By Amy Wallace
The Tonawanda News
Tonawanda News — I recently attended the Town of Tonawanda’s Comprehensive Plan update meeting on Tuesday at the Brounshidle VFW Post in Kenmore. I went as a newspaper reporter but also as a resident of the Village of Kenmore and Town of Tonawanda.
The meeting was the second public information session for residents to get information about the town’s update of its Comprehensive Plan which was last updated in 2005.
Members of the Comprehensive Plan steering committee presented findings from the previous meeting in November and data analysis while also seeking additional resident input on what needs to be improved in the town and village.

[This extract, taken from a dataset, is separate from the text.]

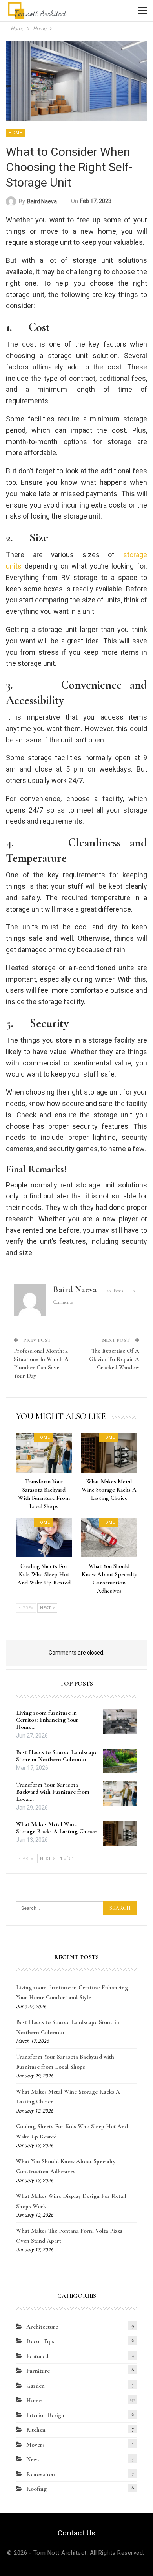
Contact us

This whole idea sounds great, right? A municipality looking to residents to tell them how to improve upon the community they live in. This type of planning process is not new and communities all over the country follow this process.
What is sad is that out of a town with a population of 58,144, fewer than 20 people showed up to attend this meeting — and two of those were newspaper reporters.

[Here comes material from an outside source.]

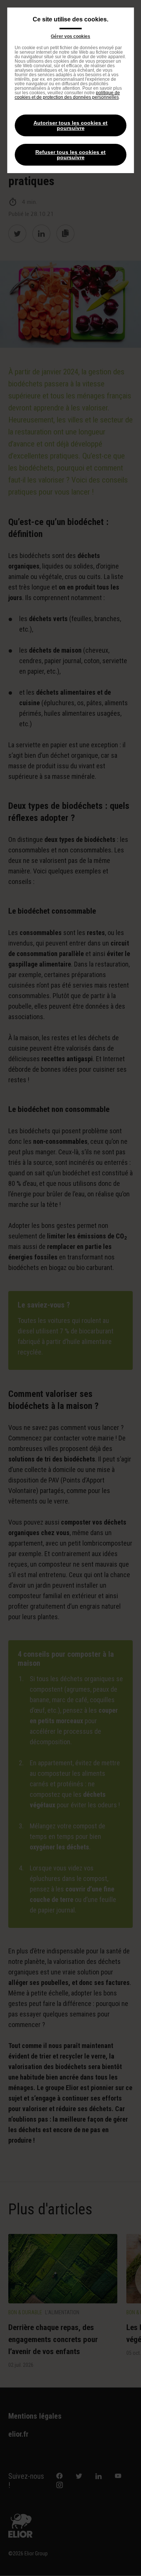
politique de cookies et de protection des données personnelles (67, 95)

I commend the hard work of the planners and steering committee members who poured their time into this. I also commend the residents who did bother to show up and have their voices heard.

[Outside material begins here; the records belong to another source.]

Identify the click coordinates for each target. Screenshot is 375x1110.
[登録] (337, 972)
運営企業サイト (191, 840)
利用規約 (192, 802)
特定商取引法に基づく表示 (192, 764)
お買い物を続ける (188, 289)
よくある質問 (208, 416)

What I don’t understand is why more people did not attend the meeting. After all, it is a chance for them to air their grievances and voice their concerns about the town and village.
The planners seemed genuinely eager to get input from the residents on how to proceed. They wanted to give residents a hand in shaping the future of the town.
I’ve seen this time and time again. Residents are given an opportunity, either through meetings or public hearings, to voice their opinions on a subject. Hardly anyone shows up to these meetings, which are well publicized. Then when changes are made, people come out of the woodwork to complain they never had a chance to be heard on the subject.
It happened just recently with the Ken-Ton School District’s consolidation project. That process went on for nearly two years with meeting after meeting to gather resident input.
Based on these meetings, several different consolidation scenarios were presented to the public. After even more meetings with the public, those scenarios were whittled down to four options.
The district gathered the public’s input on the four proposals before finally voting on the consolidation plan that was ultimately chosen.
Even after all of that, people still complained about the process and that their voices were not heard.
The district may not have chosen the proposal that pleased everyone but people had every opportunity to make their voices heard.
It’s just like with voting. During an election season, people gripe and complain about certain candidates and issues. But when it comes time to vote, polls show low voter turnout rates.
How can you effect change if you don’t participate in the process? If you want your voice heard, you have to show up to make sure it’s heard.
Believe me, I know how hectic people’s schedules are these days. And getting to every meeting is obviously not possible. But if you don’t attend meetings just because you can’t be bothered then you don’t have a right to complain after the fact.
If you’re not part of the solution, then you’re part of the problem.